Budaya atau kebudayaan (culture) adalah pandangan hidup sekelompok orang (Berry dkk,1999) yang meliputi tradisi, kebiasaan, nilai-nilai, norma, bahasa, keyakinan, dan berpikir yang telah terpola dalam suatu masyarakat dan diwariskan dari generasi ke generasi serta memberikan identitas pada komunitas`pendukungnya (Prosser,1978). Dipandang dari perspektif budaya, situasi pendidikan adalah sebuah “perjumpaan cultural” (cultural encounter) antara pendidik dengan peserta didik. Dalam pendidikan terjadi proses belajar, transferensi dan kaunter transferensi, serta saling menilai. Oleh karena itu pendidik perlu memiliki kepekaan budaya untuk dapat memahami dan membantu peserta didik. Pendidik yang demikian adalah pendidik yang menyadari benar bahwa secara kultural, individu memiliki karakteristik yang unik dan ke dalam proses pendidikan ia membawa serta kerakteristik tersebut. Untuk memiliki kepekaan budaya, pendidik ditunutut untuk mempunyai pemahaman yang kaya tentang berbagai budaya di luar budayanya sendiri, khususnya berkenaan dengan latar belakang budaya peserta didik di Indonesia.
Pada dasarnya pendidikan sebagai proses kebudayaan (cultural process) bagi setiap peserta didik. Di dalam konteks pendidikan sebagai proses pembudayaan maka setiap pendidikan itu berlangsung senantiasa harus dilakukan dengan pendekatan budaya. Apabila pendidikan tidak dilakukan dengan pendekatan budaya maka hanya akan melahirkan orang-orang yang tidak beradab.
Dalam perspektif ekonomi, pendidikan akan menghasilkan manusia-manusia yang andal untuk menjadi subyek penggerak pembangunan ekonomi daerah dan nasional. Oleh karena itu, pendidikan harus mampu melahirkan lulusan-lulusan bermutu yang memiliki pengetahuan, menguasai teknologi, dan mempunyai keterampilan teknis dan kecakapan hidup yang memadai. Pendidikan juga harus dapat menghasilkan tenaga-tenaga profesional yang memiliki kemampuan kewirausahaan, yang menjadi salah satu pilar utama aktivitas perekonomian daerah dan nasional. Bahkan peran pendidikan menjadi sangat penting dan strategis untuk meningkatkan daya saing nasional, serta membangun kemandirian bangsa, yang menjadi prasyarat mutlak dalam memasuki persaingan antarbangsa di era global.
Di era global sekarang ini, berbagai bangsa di dunia telah mengembangkan knowledge-based economy (KBE) yang mensyaratkan dukungan manusia berkualitas.
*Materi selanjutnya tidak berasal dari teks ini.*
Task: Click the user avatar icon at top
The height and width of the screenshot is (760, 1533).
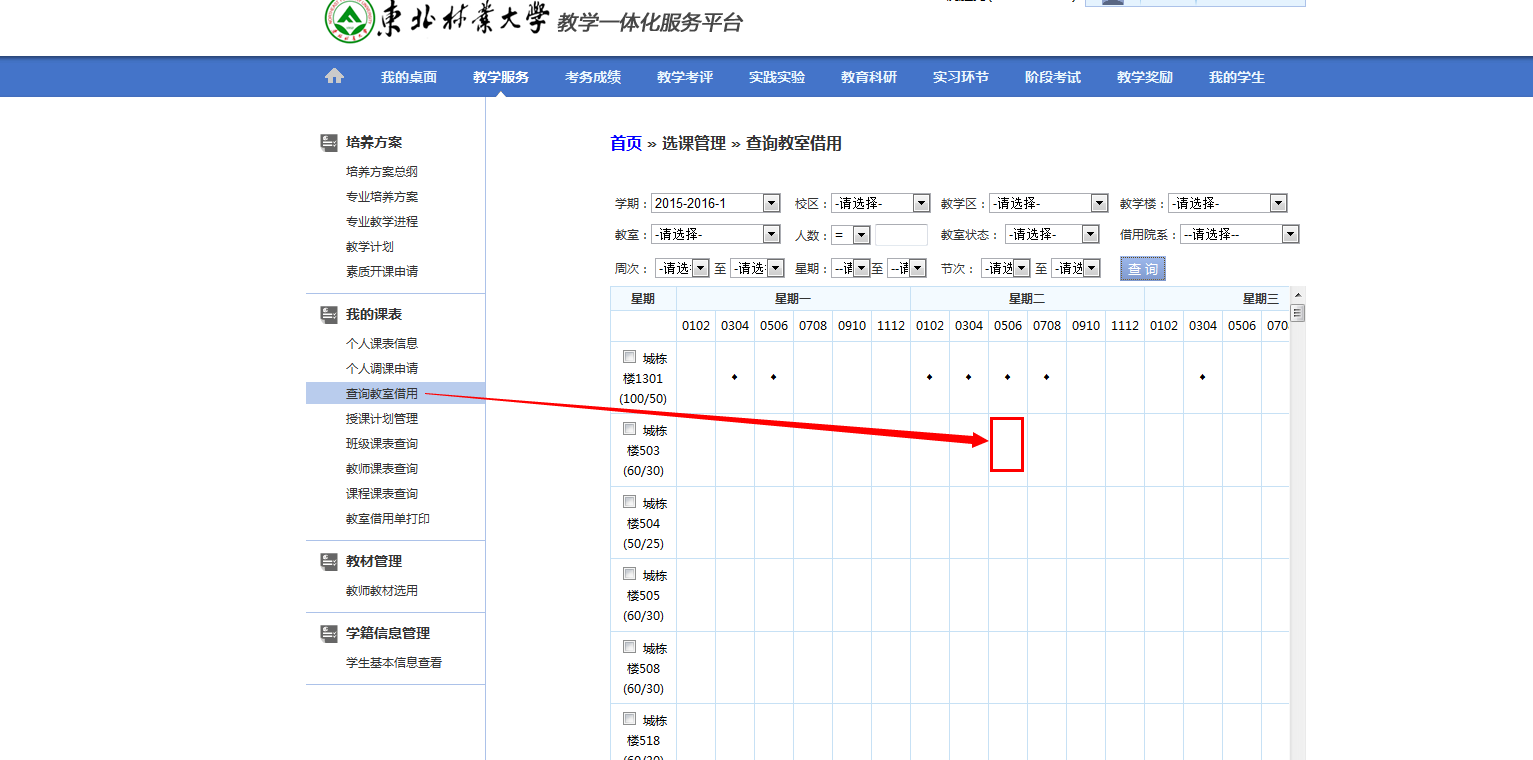Action: [x=1112, y=2]
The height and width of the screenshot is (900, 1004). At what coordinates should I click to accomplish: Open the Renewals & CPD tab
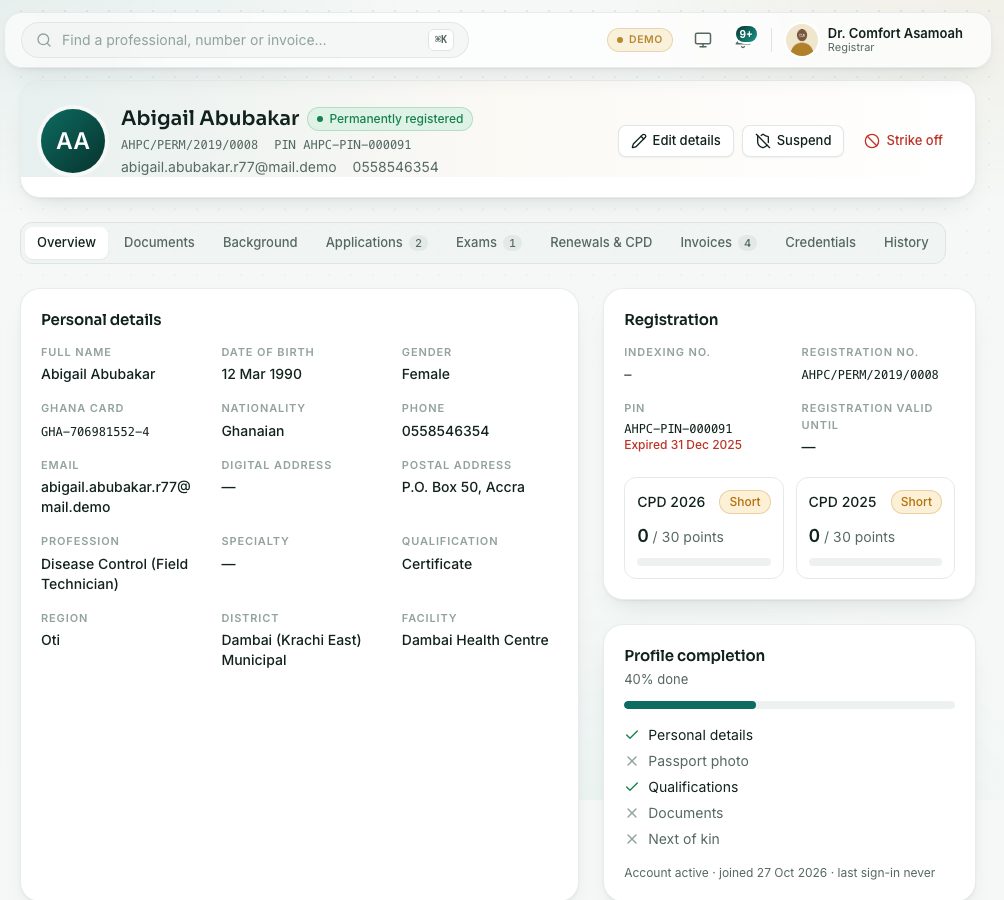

Karena itu pendidikan mutlak diperlukan guna menopang pengembangan ekonomi berbasis pengetahuan - education for the knowledge economy (EKE). Dalam konteks ini, lembaga pendidikan harus pula berfungsi sebagai pusat penelitian dan pengembangan, yang menghasilkan produk-produk riset unggulan yang mendukung KBE. Ketersediaan manusia bermutu yang menguasai IPTEK sangat menentukan kemampuan bangsa dalam memasuki kompetisi global dan ekonomi pasar bebas, yang menuntut daya saing tinggi. Dengan demikian pendidikan dapat mengantarkan  bangsa Indonesia untuk meraih keunggulan dalam persaingan global. Dalam perspektif politik, pendidikan harus mampu mengembangkan kapasitas individu untuk menjadi warga negara yang baik (good citizen), yang memiliki kesadaran akan hak dan tanggungjawab dalam kehidupan bermasyarakat, berbangsa dan bernegara. Karena itu, pendidikan harus dapat melahirkan individu yang memiliki visi dan idealisme untuk membangun kekuatan bersama sebagai warga masyarakat daerah Kabupaten/Kota dan bangsa Indonesia. Visi dan idealisme itu haruslah merujuk dan bersumber pada paham ideologi nasional, yang dianut oleh seluruh komponen bangsa. Dengan demikian, pendidikan merupakan usaha besar untuk meletakan landasan sosial yang kokoh bagi terciptanya masyarakat demokratis, yang bertumpu pada golongan masyarakat kelas menengah terdidik yang menjadi pilar utama civil society, yang menjadi salah satu tiang penyangga bagi upaya perwujudan pembangunan masyarakat demokratis.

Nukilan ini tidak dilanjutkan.